Records for the task:
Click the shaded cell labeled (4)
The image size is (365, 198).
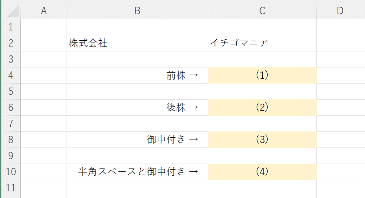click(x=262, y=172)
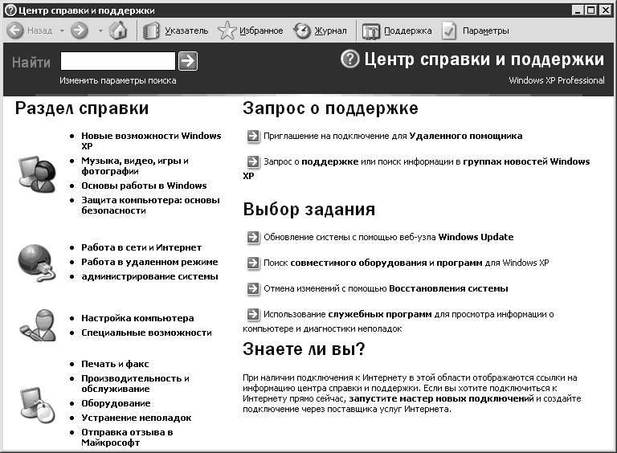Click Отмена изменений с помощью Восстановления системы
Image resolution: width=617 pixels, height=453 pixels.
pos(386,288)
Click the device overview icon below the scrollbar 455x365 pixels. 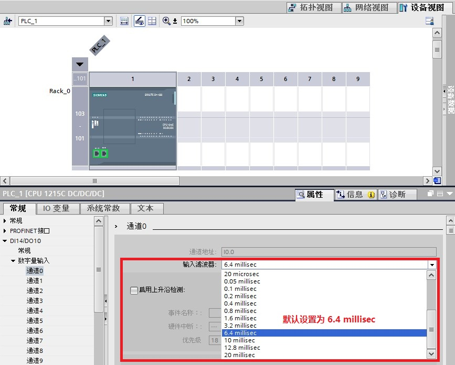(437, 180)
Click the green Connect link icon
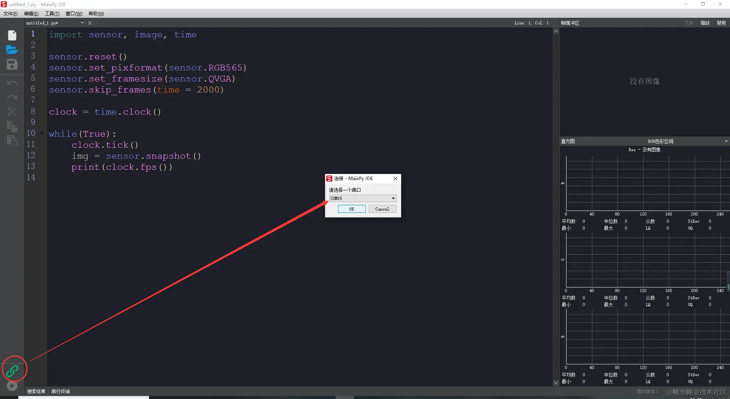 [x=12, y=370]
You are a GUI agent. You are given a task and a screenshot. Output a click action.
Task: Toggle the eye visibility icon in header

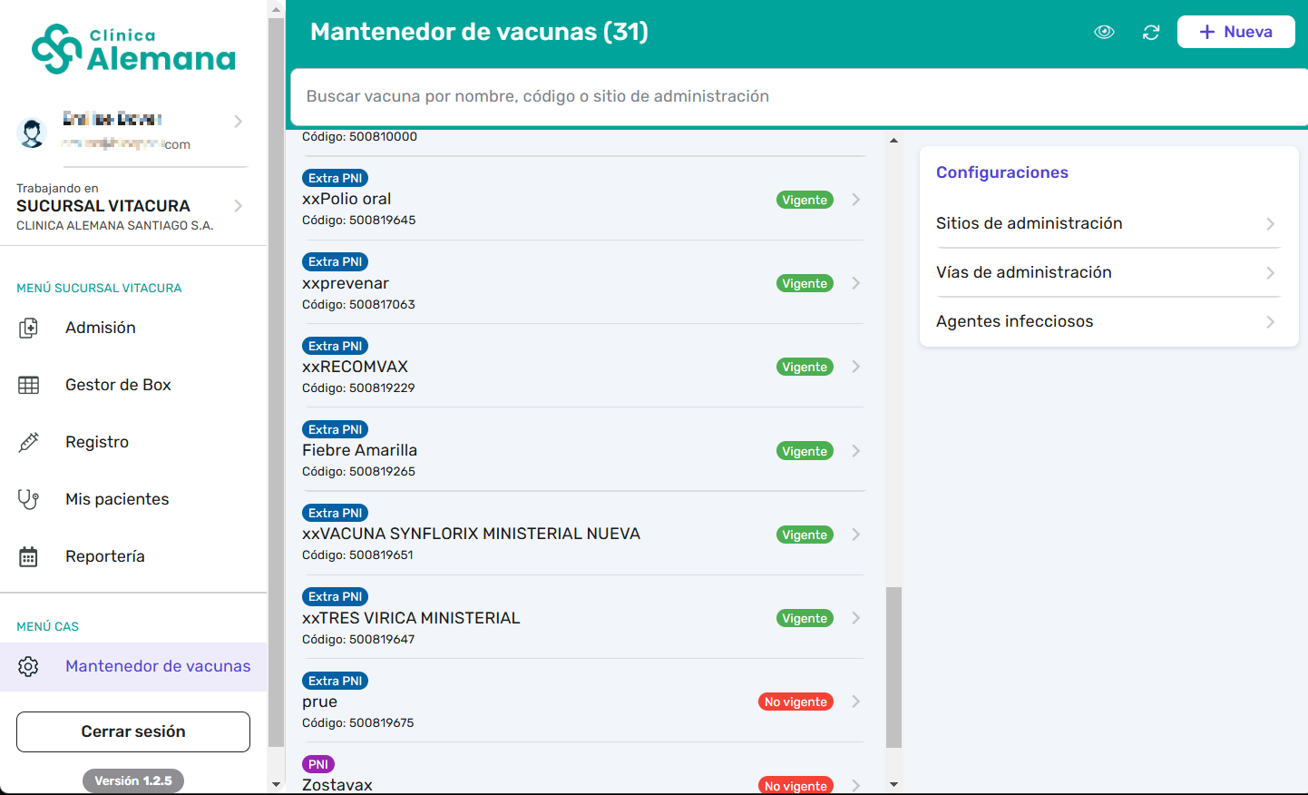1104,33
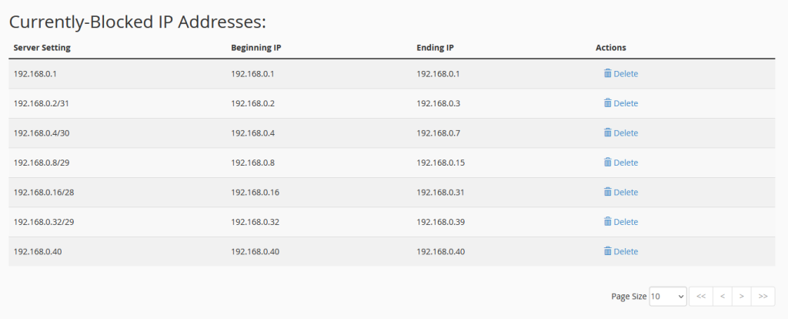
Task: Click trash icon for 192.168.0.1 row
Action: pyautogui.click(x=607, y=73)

Your objective: Exclude the pictures from the copy. Retype exactly the lines running from the one containing "Click the green Connect link icon" through the last line of the listing.

Task result:
Click the green Connect link icon
 [x=12, y=370]
You are a GUI agent. You are given a task and a screenshot. Output a click action.
Task: Toggle the eye visibility icon in header

1104,33
Task: Click trash icon for 192.168.0.1 row
Action: pyautogui.click(x=607, y=73)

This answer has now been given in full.